Major-general ao JM: “Cumpri tudo com legalidade e convicção”

Carlos Perestrelo, o major-general que ontem foi exonerado das suas funções de Comandante Operacional da Madeira, declarou esta manhã ao JM ter atuado sempre “em conformidade com as iniciativas de divulgação e imagem do Exército”, num comentário...

Major-general ao JM: “Cumpri tudo com legalidade e convicção”

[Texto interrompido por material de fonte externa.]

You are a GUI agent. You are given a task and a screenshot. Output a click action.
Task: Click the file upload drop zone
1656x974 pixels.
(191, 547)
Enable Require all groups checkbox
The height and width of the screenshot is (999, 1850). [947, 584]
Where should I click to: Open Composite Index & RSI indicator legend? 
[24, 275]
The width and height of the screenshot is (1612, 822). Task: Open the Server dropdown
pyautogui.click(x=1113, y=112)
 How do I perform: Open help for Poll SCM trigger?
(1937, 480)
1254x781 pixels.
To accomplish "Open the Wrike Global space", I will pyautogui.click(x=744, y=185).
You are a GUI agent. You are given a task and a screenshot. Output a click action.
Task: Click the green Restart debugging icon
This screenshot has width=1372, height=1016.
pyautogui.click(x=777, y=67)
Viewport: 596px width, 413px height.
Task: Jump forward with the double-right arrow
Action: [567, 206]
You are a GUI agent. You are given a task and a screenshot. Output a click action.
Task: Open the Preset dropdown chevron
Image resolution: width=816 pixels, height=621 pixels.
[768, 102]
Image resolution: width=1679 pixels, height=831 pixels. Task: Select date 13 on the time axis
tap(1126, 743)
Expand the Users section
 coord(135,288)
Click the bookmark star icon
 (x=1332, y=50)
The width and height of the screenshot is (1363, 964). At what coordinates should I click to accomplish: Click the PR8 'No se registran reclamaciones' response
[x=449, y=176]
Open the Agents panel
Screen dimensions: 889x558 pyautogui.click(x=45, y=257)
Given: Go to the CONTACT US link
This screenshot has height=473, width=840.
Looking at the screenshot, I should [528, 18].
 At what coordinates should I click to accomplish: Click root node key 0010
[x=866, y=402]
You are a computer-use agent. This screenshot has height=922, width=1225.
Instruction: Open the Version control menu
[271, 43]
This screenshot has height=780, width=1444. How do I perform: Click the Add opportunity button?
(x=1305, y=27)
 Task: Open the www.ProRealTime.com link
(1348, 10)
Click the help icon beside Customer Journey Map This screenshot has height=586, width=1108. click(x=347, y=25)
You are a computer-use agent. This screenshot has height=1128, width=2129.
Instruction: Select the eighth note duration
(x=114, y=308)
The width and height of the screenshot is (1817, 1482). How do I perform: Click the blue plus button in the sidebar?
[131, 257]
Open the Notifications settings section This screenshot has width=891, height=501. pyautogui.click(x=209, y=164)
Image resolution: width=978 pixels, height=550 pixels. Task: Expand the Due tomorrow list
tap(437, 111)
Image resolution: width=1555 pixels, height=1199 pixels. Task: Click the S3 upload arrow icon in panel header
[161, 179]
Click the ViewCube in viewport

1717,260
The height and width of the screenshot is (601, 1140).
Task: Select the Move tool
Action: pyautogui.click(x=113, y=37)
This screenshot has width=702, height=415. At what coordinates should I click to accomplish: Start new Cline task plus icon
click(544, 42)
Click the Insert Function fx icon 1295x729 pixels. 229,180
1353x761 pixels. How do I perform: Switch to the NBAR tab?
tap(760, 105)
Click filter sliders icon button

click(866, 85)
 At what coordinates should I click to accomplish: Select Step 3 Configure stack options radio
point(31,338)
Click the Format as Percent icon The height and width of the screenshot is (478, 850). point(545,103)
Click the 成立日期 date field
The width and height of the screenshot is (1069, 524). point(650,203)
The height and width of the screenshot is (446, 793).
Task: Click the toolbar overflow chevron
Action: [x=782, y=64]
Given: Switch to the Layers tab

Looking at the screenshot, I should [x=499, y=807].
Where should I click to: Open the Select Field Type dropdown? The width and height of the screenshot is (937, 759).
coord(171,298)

Carlos Perestrelo, o major-general que ontem foi exonerado das suas funções de Comandante Operacional da Madeira, declarou esta manhã ao JM ter atuado sempre “em conformidade com as iniciativas de divulgação e imagem do Exército”, num comentário aos disparos de salvas (pólvora seca) em torneios de golfe, e que têm sido apontados como pretexto para a sua exoneração. “Cumpri tudo com a legalidade e com a convicção de estava a prestigiar as Forças Armadas na Madeira”, acrescentou também o major-general, que ontem foi surpreendido com o despacho de exoneração. “Levo a Madeira no coração, queria mesmo promover esta Região e acho que o consegui.” Carlos Perestrelo recusou, por outro lado, fazer qualquer comentário à onda de indignação e injustiça nos círculos militares, com muitas mensagens de solidariedade ao exonerado comandante. Na manhã de ontem, o major-general foi exonerado das funções no COM, recebendo igual notificação ao final da noite relativamente ao comando da Zona Militar da Madeira. Tal como o JM revela na edição impressa desta sexta-feira, a estranha exoneração de Carlos Perestrelo, a apenas 12 dias da sua saída na sequência normal da rotação de comandos, está a ser associada à eventual pretensão de o atual comandante da EMGFA – almirante António Silva Ribeiro – implementar na Madeira dois comandos com dois militares distintos, um para o COM e outro para a ZMM. O que já levou as autoridades madeirenses a alertar o Presidente da República, chamando a atenção as vantagens das funções serem exercidas pelo mesmo militar. “Venceu a calúnia”, referia ontem uma fonte conhecedora do processo, ao JM. “Era importante ele ser exonerado e isso aconteceu a apenas 12 dias da rotação normal do comando.”